Getting a handle on details such as these will give you a more complete picture of your needs and put you in a better position to comparison shop. You may decide to drop some services and add others. You may want to go with one company for all your service needs, or use different companies for local, regional, and long distance service.

Comparing Services
Base your comparisons on the desirability, quality, and cost of the services available. Ask the following questions of each company that you’re considering:

  • Is there a monthly charge, monthly minimum charge, or per-use charge for any service?

  • Do I have to commit to use your company’s service for a certain period of time? If so, is there a fee for canceling early?

  • How does your company handle inquiries and complaints for each of the services you provide? Is there a 24-hour customer service department? Are customer service calls toll-free?

  • How will I be billed? Will my statement be itemized?

  • Who do I call for repairs? Billing problems?

  • Do you offer discounts if I buy several services from your company? Can I customize a package to fit my needs? Customized services may include cellular, paging, Internet access and connections, fax, call waiting, call forwarding, call blocking, call trace, caller ID, voice messaging, text telephone (TTY), inside wire maintenance, and a regional or a long distance calling plan. What costs are involved with these products and services? Will I need additional phone lines?

  • Do you have special services for customers with vision, speech, or hearing problems? Is there an extra charge for these services? If so, how much? Do I have an option to purchase or lease the equipment?

  • Are there discount telephone services available for low-income consumers, such as discounts for establishing service, on monthly charges, or on long distance toll calls?

Dial “C” for Caution
Review all mail and telephone offers for communication services carefully. Be aware of the following deceptive sales techniques:

  • Slamming. This is the unauthorized switching of your phone service from one telephone company to another. Federal law and the Federal Communications Commission’s (FCC) rules and policies prohibit slamming and require carriers to verify a carrier change. Some unscrupulous marketing techniques may cause you to switch services unintentionally. If you fill out any "information," "contest," or offer forms, read them carefully to determine whether completing and signing the form will change your local, regional or long distance service to another company. And be very careful about what you say to telemarketers that call to sell you telephone service. Get an address and phone number. If you have any doubt about the offer, ask for it, and any agreements, in writing.

  • Huge discounts. Some companies may try to entice you to switch to their service by offering "great discounts." These companies often compare their rates only to the highest rates of well-known carriers and may charge a hidden monthly access fee.

  • Introductory offers. Some plans may give you service at a discounted rate for a limited time, then increase the rate unless you cancel. Remember, companies often charge a fee for changes in service. Ask about all fees and cancellation policies before you sign up. Get them in writing.

  • Package deals. Some companies may offer discounts if you buy a package of services. Consider your calling needs and patterns. It may be cheaper to buy only the individual services you need.

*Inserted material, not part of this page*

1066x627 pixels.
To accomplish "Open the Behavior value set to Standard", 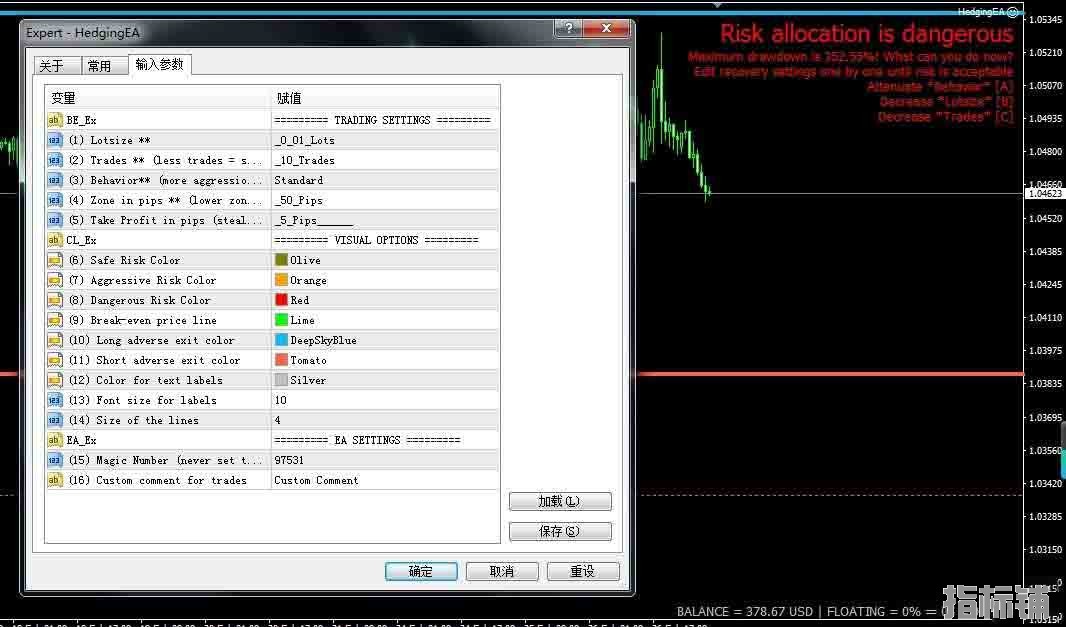I will 299,180.
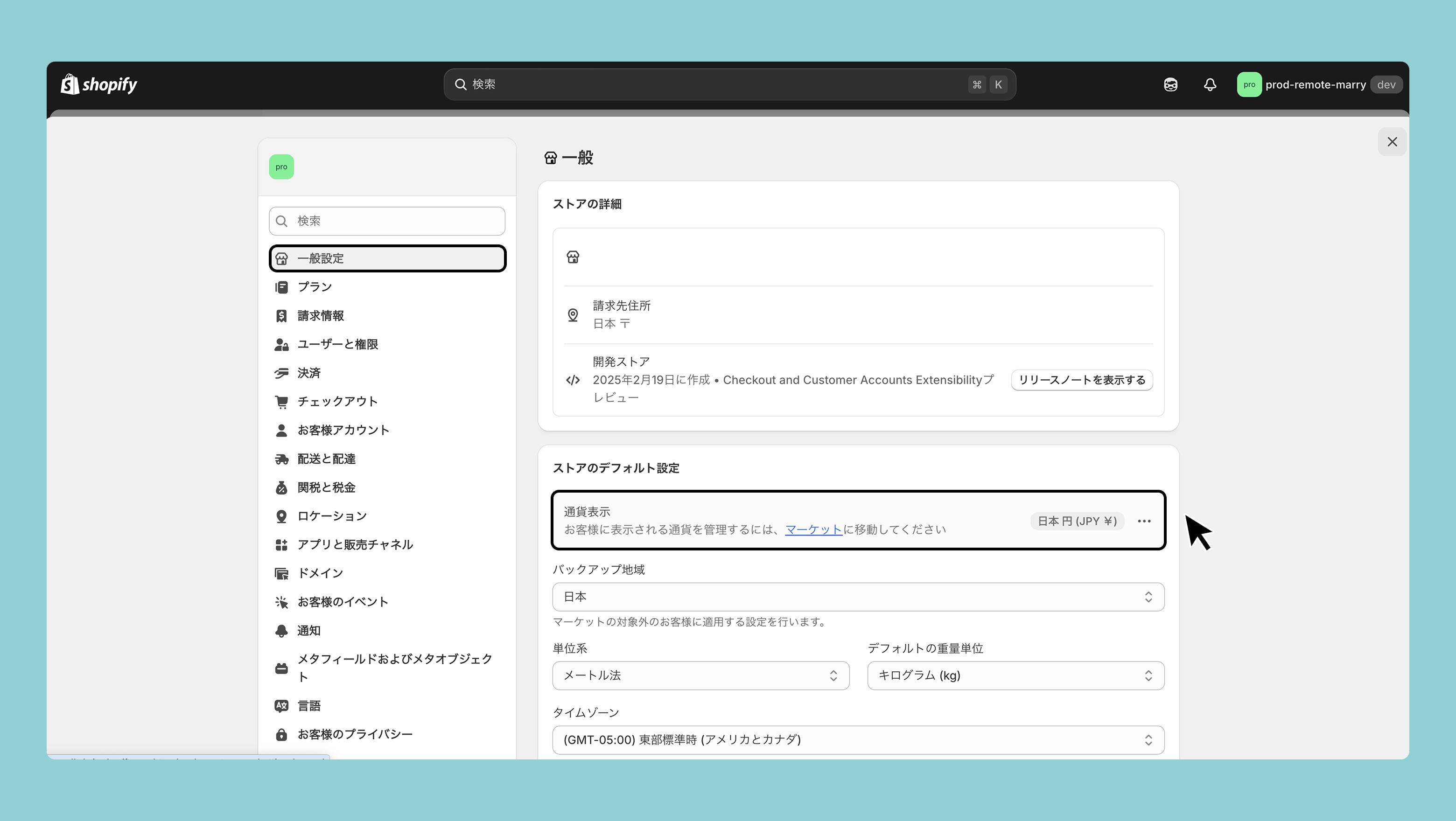Open the Sidekick assistant icon

(1170, 85)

  • Fine print. Some companies include their minimum monthly fees or other charges in the fine print of their promotional materials. Read the fine print before signing up for or using a company’s service.

  • Verification gimmicks. Some companies may call you to offer a great deal on one service, but when you’re connected to a "verifier" to complete the sale, the verifier may try to sell you additional services. Be sure you understand the deal you’ve agreed to before you’re transferred to a verifier. Then, listen carefully to the verifier to confirm that you’re buying only what you agreed to, and nothing more.

Your Rights
You have rights when you shop for, select, and use a communication services company:

  • The right to choose the services you want and need, whether you buy them separately or as a package. Resist high-pressure sales techniques to buy more than you need.

  • The right to information so you can compare products and services and make the best buying decision for your calling needs. The companies selling you services can offer specific product information. Consumer groups also may be helpful. Consider contacting:
  • The Tele-Consumer Hotline, an impartial and independent consumer education service offers free publications to address your telecommunications-related concerns and issues. For free publications, send a self-addressed stamped envelope toTele-Consumer Hotline, P.O. Box 27207, Washington, DC 20005.

  • The Telecommunications Research and Action Center (TRAC), a non-profit consumer organization devoted to educating consumers on their telecommunication choices. You can request a publications list by sending a stamped, self-addressed envelope to TRAC, P.O. Box 27279, Washington, DC 20005.

  • The FCC’s National Call Center, which provides consumer information on telephone-related issues, can be reached by calling 1-888-CALL-FCC (1-888-225-5322).
  • The right to say no to slamming. You may request a "carrier freeze" or "carrier restriction" from your local telephone company to prevent changes to your choice of local, regional, or long distance carriers unless you contact the local phone company directly.

  • The right to change your mind. You may want to switch to another carrier. Keep in mind that you may be charged for a change in service or canceling your existing service. If you have requested a carrier freeze, you will have to contact your local phone company directly to change carriers.

Where to Complain
If you have a problem with your telephone service, try to resolve the issue with your telephone company first. Check the front of your White Pages directory, or your bill, for information on complaint procedures.

If complaining to your telephone company doesn’t work, consider contacting:

  • Your state public utilities or public service commission about local and regional telephone service. Check the government section of your phone book or contact your local or state consumer office for the phone number and address of your state regulatory commission.

  • Your state Attorney General’s office about fraudulent or deceptive practices. Most Attorney Generals’ offices have divisions that deal primarily with consumer protection issues. Check the government section of your phone book or contact your local or state consumer office for the phone number and address of your state Attorney General’s office. You can also link to the websites of the Attorney Generals’ offices of many states from the National Association of Attorneys General’s website.

  • The FCC about slamming or out-of-state long distance problems. Write to: FCC, Common Carrier Bureau, Consumer Complaints, Mail Stop 1600A2, Washington, DC 20554. Your letter should include your name; address; day-time telephone number; a summary of your complaint; the names, addresses, and telephone numbers of all companies involved with your complaint; the telephone number involved with your complaint, such as your home or business telephone number; copies of disputed telephone bills and other documents, such as promotional material or the form used to change your long distance service; and the action you are requesting, such as a credit or refund for disputed charges.

  • The Federal Trade Commission FTC) about marketers who use the phone to commit unfair or deceptive marketing practices, such as unscrupulous telemarketers. The FTC cannot intervene in individual disputes, but the information you provide may indicate a pattern of possible law violations that could require Commission action. Send your complaint to: Consumer Response Center, FTC, Washington, DC 20580.

  • The National Advertising Division (NAD) of the Council of Better Business Bureaus (CBBB) about complaints concerning inaccurate or misleading national advertisements for telecommunications products or services. NAD is the advertising industry’s voluntary self-regulation program. It was designed by an alliance between the advertising industry and the CBBB to review and monitor national advertising to ensure its truthfulness and accuracy. You can register a complaint by writing to: National Advertising Division, 845 Third Avenue, 17th Floor, New York, NY 10022.

  • The National Fraud Information Center (NFIC), a project of the National Consumers League, is a nonprofit organization that operates a consumer hotline to provide information and referral for consumers who may want to file fraud complaints. NFIC also sends appropriate information to the Federal Trade Commission/National Association of Attorneys General Database. Call NFIC at 1-800-876-7060, 9 a.m. - 5:30 p.m. EST, Monday to Friday.